Closed softworkz closed 10 months ago
In my fork, I've just added the tool to the repo and modified the PowerShell scripts, but I wasn't sure whether you'd like that.
The annoyance is that even after downloading nuget.exe, it still won't work with the current scripts as long as you don't add it to %PATH%.
Then I had thought it must be available as a dotnet tool. Then it could have been added in a dotnet tools manifest (dotnet-tools.json) and in the PS scripts you would just run dotnet tools restore
- but it seems that it's not available as a dotnet tool (at least not under the names I've tried).
That's how I came to the winget command. It's a one-line solution, but the shell needs to be re-opened before it works.

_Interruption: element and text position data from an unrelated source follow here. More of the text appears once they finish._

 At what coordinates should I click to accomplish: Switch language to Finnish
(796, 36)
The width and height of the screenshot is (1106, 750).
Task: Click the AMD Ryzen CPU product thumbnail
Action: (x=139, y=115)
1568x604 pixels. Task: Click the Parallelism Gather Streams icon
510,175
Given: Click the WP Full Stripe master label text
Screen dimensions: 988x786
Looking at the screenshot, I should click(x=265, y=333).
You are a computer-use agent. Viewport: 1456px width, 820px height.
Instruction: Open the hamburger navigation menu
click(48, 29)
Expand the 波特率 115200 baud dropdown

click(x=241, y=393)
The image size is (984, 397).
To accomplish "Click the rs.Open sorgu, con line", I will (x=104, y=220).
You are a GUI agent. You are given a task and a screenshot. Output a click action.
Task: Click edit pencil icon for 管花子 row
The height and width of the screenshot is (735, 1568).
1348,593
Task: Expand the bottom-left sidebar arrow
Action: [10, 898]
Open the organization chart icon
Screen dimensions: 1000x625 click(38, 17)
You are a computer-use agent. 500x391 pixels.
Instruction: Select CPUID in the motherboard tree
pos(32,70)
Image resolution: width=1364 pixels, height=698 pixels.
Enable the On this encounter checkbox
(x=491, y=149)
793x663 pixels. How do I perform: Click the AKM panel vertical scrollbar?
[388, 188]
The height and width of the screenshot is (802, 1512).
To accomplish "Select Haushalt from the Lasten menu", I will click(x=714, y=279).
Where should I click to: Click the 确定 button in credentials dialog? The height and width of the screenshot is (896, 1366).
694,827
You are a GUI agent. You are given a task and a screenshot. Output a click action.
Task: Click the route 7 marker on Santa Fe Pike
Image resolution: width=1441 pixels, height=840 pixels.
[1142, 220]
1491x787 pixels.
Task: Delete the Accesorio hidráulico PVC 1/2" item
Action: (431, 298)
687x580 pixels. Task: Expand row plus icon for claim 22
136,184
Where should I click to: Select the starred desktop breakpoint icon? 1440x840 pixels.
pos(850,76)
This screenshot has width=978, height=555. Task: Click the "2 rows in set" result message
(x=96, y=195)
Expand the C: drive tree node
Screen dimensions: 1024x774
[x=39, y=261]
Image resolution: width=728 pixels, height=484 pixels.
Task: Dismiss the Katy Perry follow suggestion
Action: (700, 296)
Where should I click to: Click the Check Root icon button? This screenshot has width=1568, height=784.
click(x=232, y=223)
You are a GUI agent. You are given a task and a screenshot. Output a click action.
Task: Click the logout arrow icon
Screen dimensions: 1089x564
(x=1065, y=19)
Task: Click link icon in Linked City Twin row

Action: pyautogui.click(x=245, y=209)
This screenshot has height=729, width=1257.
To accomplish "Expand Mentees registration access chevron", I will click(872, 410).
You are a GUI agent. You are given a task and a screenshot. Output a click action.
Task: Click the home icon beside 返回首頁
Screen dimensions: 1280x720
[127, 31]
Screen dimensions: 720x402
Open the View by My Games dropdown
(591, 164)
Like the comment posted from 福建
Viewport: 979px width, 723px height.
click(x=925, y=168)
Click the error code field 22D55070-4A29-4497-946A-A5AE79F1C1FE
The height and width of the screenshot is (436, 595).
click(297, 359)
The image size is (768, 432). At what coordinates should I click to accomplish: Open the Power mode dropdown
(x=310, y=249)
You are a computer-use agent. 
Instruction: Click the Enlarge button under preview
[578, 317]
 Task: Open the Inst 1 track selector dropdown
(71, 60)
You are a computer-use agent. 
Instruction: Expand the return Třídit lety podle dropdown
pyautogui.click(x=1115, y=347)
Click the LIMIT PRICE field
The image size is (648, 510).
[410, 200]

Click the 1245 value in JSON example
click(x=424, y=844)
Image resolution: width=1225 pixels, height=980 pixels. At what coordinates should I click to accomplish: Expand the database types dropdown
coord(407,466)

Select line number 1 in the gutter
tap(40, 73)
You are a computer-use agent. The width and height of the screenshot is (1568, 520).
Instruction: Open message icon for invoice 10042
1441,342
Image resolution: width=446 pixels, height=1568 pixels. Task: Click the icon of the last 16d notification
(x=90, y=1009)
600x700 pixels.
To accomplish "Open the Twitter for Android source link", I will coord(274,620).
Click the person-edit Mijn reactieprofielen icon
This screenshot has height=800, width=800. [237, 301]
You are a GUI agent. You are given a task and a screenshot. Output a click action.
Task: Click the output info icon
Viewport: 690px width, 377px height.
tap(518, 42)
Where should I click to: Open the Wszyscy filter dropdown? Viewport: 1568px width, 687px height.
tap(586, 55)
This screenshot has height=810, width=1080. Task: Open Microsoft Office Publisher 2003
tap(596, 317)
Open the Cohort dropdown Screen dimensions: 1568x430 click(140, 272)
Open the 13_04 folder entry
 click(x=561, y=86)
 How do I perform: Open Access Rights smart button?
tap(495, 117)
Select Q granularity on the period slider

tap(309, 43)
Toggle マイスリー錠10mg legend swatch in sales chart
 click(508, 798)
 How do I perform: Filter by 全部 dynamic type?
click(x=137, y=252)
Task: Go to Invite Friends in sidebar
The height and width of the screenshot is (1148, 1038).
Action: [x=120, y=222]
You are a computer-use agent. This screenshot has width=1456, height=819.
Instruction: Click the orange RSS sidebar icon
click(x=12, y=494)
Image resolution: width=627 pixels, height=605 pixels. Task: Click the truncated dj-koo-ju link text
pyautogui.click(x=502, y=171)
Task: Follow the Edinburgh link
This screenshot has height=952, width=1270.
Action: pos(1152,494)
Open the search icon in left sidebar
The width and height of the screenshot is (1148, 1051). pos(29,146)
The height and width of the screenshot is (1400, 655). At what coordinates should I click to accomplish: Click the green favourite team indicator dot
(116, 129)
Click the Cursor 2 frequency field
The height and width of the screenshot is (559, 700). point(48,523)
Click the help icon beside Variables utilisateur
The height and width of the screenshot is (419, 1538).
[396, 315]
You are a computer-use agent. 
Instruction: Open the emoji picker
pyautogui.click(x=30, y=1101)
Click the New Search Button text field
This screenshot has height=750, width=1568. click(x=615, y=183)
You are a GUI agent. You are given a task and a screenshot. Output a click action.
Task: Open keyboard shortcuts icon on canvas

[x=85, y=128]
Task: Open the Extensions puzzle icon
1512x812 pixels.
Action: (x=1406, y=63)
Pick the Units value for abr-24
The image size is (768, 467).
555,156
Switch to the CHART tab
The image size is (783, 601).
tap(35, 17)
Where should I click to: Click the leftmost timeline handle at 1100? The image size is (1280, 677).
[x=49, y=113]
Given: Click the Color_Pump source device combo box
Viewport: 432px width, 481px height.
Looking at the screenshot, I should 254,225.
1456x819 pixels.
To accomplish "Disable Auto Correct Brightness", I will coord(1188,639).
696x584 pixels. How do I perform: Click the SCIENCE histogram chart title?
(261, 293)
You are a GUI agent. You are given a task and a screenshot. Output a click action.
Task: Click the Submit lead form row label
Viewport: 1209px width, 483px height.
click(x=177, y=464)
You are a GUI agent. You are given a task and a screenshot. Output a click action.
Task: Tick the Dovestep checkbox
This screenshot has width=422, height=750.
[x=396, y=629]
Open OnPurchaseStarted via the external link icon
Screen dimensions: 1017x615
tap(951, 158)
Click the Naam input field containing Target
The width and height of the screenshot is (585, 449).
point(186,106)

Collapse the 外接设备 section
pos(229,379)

We also temporarily add the other tools to the path inside our build file, and restore the original path afterwards (look for $env:Path
). I don't want to force people to manually install tools. Even winget is a tool that needs to be installed. I mean, it's great, I use it a lot. But I don't want it as a dependency here, as long as Microsoft does not ship it with Windows.
Even winget is a tool that needs to be installed.
Oh, I thought it's included, don't remember that I installed it, but maybe it's been late at night..
But I don't want it as a dependency here, as long as Microsoft does not ship it with Windows.
LOL - yea, of course it doesn't make sense to resolve one dependency by requiring another one..
Thank you. I thought about automatically downloading nuget.exe, like we do with other tools. This would also solve issues where nuget.exe is outdated and does not understand the nuspec. But until then, a hint in the readme is good.